STATED PROBLEM =>
Copy out all of the records below word for word, but omit the pictures.

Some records
========================
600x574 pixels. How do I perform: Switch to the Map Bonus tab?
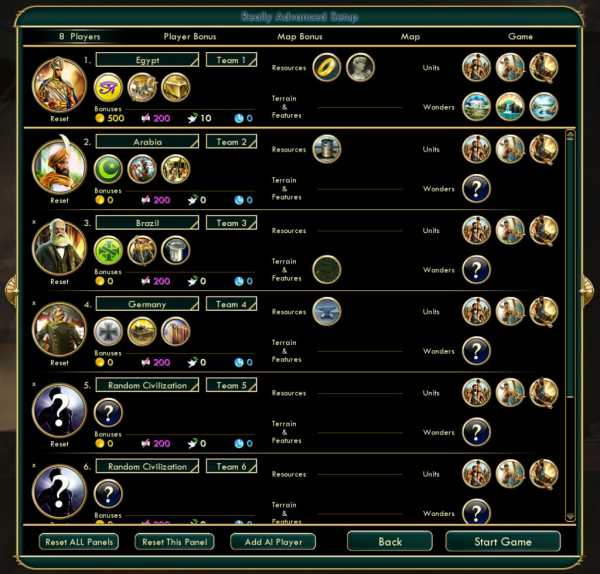coord(300,37)
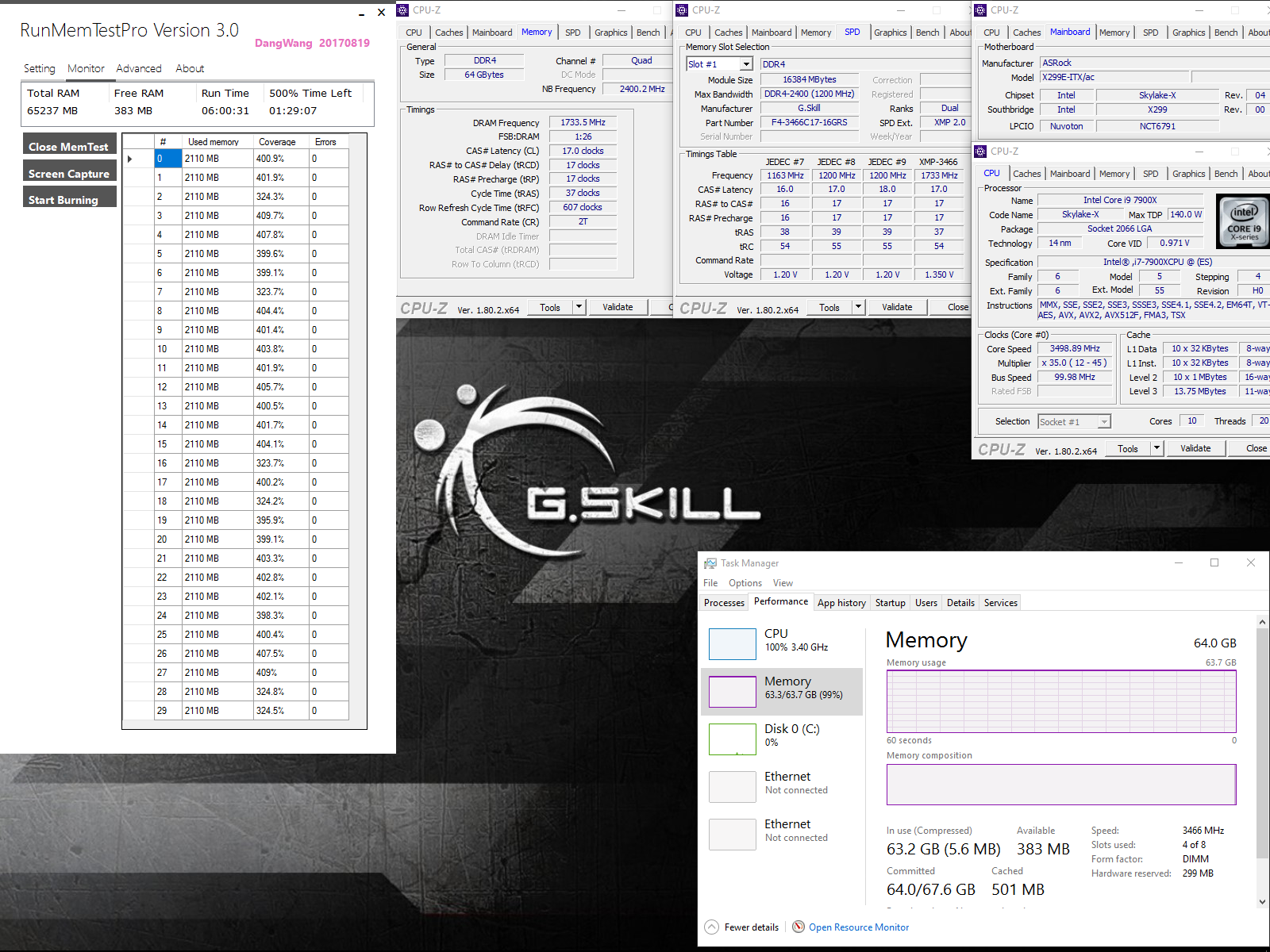Select the CPU graph in Performance sidebar
1270x952 pixels.
click(732, 644)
========================
WORKED ANSWER =>
600x574 pixels. How do I perform: Switch to the Map Bonus tab?
coord(300,37)
Select the CPU graph in Performance sidebar
1270x952 pixels.
click(732, 644)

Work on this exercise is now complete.